Problem to solve:
Render all of the lines below as a Markdown table with two columns, "No." for the row number and "Line" for the line itself, omitting any blank lines.

Element and text position data
BEGIN

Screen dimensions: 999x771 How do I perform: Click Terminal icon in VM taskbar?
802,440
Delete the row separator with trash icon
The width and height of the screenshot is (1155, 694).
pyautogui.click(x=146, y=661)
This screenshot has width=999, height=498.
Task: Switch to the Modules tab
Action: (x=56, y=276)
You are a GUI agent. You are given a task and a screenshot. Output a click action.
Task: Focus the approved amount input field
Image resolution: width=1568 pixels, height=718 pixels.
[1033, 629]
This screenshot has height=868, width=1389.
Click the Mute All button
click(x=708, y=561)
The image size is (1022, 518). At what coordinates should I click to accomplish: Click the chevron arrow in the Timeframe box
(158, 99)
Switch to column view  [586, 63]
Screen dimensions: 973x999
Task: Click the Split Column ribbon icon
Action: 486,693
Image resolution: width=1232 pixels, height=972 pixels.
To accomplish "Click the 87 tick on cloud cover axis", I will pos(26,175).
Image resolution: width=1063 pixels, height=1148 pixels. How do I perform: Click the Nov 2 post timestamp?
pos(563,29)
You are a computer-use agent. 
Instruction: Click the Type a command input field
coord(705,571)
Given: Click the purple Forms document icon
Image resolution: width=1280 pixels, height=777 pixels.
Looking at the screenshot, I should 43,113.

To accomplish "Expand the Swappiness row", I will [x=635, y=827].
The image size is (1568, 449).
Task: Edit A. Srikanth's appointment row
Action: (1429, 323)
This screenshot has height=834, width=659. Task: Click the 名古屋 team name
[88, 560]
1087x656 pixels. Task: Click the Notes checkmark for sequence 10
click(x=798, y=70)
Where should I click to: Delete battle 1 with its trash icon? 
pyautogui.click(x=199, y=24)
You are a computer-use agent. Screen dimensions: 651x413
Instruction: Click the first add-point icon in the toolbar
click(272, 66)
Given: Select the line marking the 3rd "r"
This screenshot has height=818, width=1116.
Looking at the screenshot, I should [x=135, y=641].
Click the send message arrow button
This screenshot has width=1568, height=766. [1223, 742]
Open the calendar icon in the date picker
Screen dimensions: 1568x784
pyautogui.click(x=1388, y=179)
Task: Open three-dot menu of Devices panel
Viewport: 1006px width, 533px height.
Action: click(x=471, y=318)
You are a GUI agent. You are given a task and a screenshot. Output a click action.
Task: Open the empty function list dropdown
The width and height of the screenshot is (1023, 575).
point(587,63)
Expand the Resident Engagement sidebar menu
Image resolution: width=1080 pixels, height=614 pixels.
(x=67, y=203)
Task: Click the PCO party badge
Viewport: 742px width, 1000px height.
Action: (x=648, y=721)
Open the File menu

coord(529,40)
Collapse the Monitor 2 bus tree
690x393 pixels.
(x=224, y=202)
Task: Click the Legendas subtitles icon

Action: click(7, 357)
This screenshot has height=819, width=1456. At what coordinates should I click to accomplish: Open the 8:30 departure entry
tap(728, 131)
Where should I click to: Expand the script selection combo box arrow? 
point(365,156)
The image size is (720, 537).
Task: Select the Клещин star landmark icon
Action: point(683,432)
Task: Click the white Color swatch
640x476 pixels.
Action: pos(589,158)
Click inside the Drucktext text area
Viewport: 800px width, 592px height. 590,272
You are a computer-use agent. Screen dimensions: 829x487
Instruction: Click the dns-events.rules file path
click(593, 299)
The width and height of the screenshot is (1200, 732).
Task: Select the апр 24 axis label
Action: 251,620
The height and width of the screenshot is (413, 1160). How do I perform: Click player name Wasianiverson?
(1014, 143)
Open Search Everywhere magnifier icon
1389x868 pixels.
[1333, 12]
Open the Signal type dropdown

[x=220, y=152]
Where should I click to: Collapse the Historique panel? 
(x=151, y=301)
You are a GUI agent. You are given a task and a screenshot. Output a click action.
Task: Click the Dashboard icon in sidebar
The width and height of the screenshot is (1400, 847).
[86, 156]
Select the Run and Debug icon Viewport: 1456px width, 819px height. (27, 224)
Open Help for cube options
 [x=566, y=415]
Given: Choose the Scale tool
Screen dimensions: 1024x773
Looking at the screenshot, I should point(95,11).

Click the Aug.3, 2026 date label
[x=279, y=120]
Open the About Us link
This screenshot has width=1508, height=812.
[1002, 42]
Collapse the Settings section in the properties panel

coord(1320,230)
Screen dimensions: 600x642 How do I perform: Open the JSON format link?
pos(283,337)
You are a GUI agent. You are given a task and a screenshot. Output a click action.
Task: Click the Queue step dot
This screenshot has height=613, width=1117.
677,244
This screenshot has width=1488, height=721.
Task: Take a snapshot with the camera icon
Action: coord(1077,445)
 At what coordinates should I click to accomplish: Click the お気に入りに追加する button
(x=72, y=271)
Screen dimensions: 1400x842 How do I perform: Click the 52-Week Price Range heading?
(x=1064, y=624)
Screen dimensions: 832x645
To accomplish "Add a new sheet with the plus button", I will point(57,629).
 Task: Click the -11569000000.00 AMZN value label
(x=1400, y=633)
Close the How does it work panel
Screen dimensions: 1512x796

END

Solution for this problem:
| No. | Line |
|---|---|
| 1 | Screen dimensions: 999x771 How do I perform: Click Terminal icon in VM taskbar? |
| 2 | 802,440 |
| 3 | Delete the row separator with trash icon |
| 4 | The width and height of the screenshot is (1155, 694). |
| 5 | pyautogui.click(x=146, y=661) |
| 6 | This screenshot has width=999, height=498. |
| 7 | Task: Switch to the Modules tab |
| 8 | Action: (x=56, y=276) |
| 9 | You are a GUI agent. You are given a task and a screenshot. Output a click action. |
| 10 | Task: Focus the approved amount input field |
| 11 | Image resolution: width=1568 pixels, height=718 pixels. |
| 12 | [1033, 629] |
| 13 | This screenshot has height=868, width=1389. |
| 14 | Click the Mute All button |
| 15 | click(x=708, y=561) |
| 16 | The image size is (1022, 518). At what coordinates should I click to accomplish: Click the chevron arrow in the Timeframe box |
| 17 | (158, 99) |
| 18 | Switch to column view  [586, 63] |
| 19 | Screen dimensions: 973x999 |
| 20 | Task: Click the Split Column ribbon icon |
| 21 | Action: 486,693 |
| 22 | Image resolution: width=1232 pixels, height=972 pixels. |
| 23 | To accomplish "Click the 87 tick on cloud cover axis", I will pos(26,175). |
| 24 | Image resolution: width=1063 pixels, height=1148 pixels. How do I perform: Click the Nov 2 post timestamp? |
| 25 | pos(563,29) |
| 26 | You are a computer-use agent.  |
| 27 | Instruction: Click the Type a command input field |
| 28 | coord(705,571) |
| 29 | Given: Click the purple Forms document icon |
| 30 | Image resolution: width=1280 pixels, height=777 pixels. |
| 31 | Looking at the screenshot, I should 43,113. |
| 32 | To accomplish "Expand the Swappiness row", I will [x=635, y=827]. |
| 33 | The image size is (1568, 449). |
| 34 | Task: Edit A. Srikanth's appointment row |
| 35 | Action: (1429, 323) |
| 36 | This screenshot has height=834, width=659. Task: Click the 名古屋 team name |
| 37 | [88, 560] |
| 38 | 1087x656 pixels. Task: Click the Notes checkmark for sequence 10 |
| 39 | click(x=798, y=70) |
| 40 | Where should I click to: Delete battle 1 with its trash icon?  |
| 41 | pyautogui.click(x=199, y=24) |
| 42 | You are a computer-use agent. Screen dimensions: 651x413 |
| 43 | Instruction: Click the first add-point icon in the toolbar |
| 44 | click(272, 66) |
| 45 | Given: Select the line marking the 3rd "r" |
| 46 | This screenshot has height=818, width=1116. |
| 47 | Looking at the screenshot, I should [x=135, y=641]. |
| 48 | Click the send message arrow button |
| 49 | This screenshot has width=1568, height=766. [1223, 742] |
| 50 | Open the calendar icon in the date picker |
| 51 | Screen dimensions: 1568x784 |
| 52 | pyautogui.click(x=1388, y=179) |
| 53 | Task: Open three-dot menu of Devices panel |
| 54 | Viewport: 1006px width, 533px height. |
| 55 | Action: click(x=471, y=318) |
| 56 | You are a GUI agent. You are given a task and a screenshot. Output a click action. |
| 57 | Task: Open the empty function list dropdown |
| 58 | The width and height of the screenshot is (1023, 575). |
| 59 | point(587,63) |
| 60 | Expand the Resident Engagement sidebar menu |
| 61 | Image resolution: width=1080 pixels, height=614 pixels. |
| 62 | (x=67, y=203) |
| 63 | Task: Click the PCO party badge |
| 64 | Viewport: 742px width, 1000px height. |
| 65 | Action: (x=648, y=721) |
| 66 | Open the File menu |
| 67 | coord(529,40) |
| 68 | Collapse the Monitor 2 bus tree |
| 69 | 690x393 pixels. |
| 70 | (x=224, y=202) |
| 71 | Task: Click the Legendas subtitles icon |
| 72 | Action: click(7, 357) |
| 73 | This screenshot has height=819, width=1456. At what coordinates should I click to accomplish: Open the 8:30 departure entry |
| 74 | tap(728, 131) |
| 75 | Where should I click to: Expand the script selection combo box arrow?  |
| 76 | point(365,156) |
| 77 | The image size is (720, 537). |
| 78 | Task: Select the Клещин star landmark icon |
| 79 | Action: point(683,432) |
| 80 | Task: Click the white Color swatch |
| 81 | 640x476 pixels. |
| 82 | Action: pos(589,158) |
| 83 | Click inside the Drucktext text area |
| 84 | Viewport: 800px width, 592px height. 590,272 |
| 85 | You are a computer-use agent. Screen dimensions: 829x487 |
| 86 | Instruction: Click the dns-events.rules file path |
| 87 | click(593, 299) |
| 88 | The width and height of the screenshot is (1200, 732). |
| 89 | Task: Select the апр 24 axis label |
| 90 | Action: 251,620 |
| 91 | The height and width of the screenshot is (413, 1160). How do I perform: Click player name Wasianiverson? |
| 92 | (1014, 143) |
| 93 | Open Search Everywhere magnifier icon |
| 94 | 1389x868 pixels. |
| 95 | [1333, 12] |
| 96 | Open the Signal type dropdown |
| 97 | [x=220, y=152] |
| 98 | Where should I click to: Collapse the Historique panel?  |
| 99 | (x=151, y=301) |
| 100 | You are a GUI agent. You are given a task and a screenshot. Output a click action. |
| 101 | Task: Click the Dashboard icon in sidebar |
| 102 | The width and height of the screenshot is (1400, 847). |
| 103 | [86, 156] |
| 104 | Select the Run and Debug icon Viewport: 1456px width, 819px height. (27, 224) |
| 105 | Open Help for cube options |
| 106 |  [x=566, y=415] |
| 107 | Given: Choose the Scale tool |
| 108 | Screen dimensions: 1024x773 |
| 109 | Looking at the screenshot, I should point(95,11). |
| 110 | Click the Aug.3, 2026 date label |
| 111 | [x=279, y=120] |
| 112 | Open the About Us link |
| 113 | This screenshot has width=1508, height=812. |
| 114 | [1002, 42] |
| 115 | Collapse the Settings section in the properties panel |
| 116 | coord(1320,230) |
| 117 | Screen dimensions: 600x642 How do I perform: Open the JSON format link? |
| 118 | pos(283,337) |
| 119 | You are a GUI agent. You are given a task and a screenshot. Output a click action. |
| 120 | Task: Click the Queue step dot |
| 121 | This screenshot has height=613, width=1117. |
| 122 | 677,244 |
| 123 | This screenshot has width=1488, height=721. |
| 124 | Task: Take a snapshot with the camera icon |
| 125 | Action: coord(1077,445) |
| 126 |  At what coordinates should I click to accomplish: Click the お気に入りに追加する button |
| 127 | (x=72, y=271) |
| 128 | Screen dimensions: 1400x842 How do I perform: Click the 52-Week Price Range heading? |
| 129 | (x=1064, y=624) |
| 130 | Screen dimensions: 832x645 |
| 131 | To accomplish "Add a new sheet with the plus button", I will point(57,629). |
| 132 |  Task: Click the -11569000000.00 AMZN value label |
| 133 | (x=1400, y=633) |
| 134 | Close the How does it work panel |
| 135 | Screen dimensions: 1512x796 |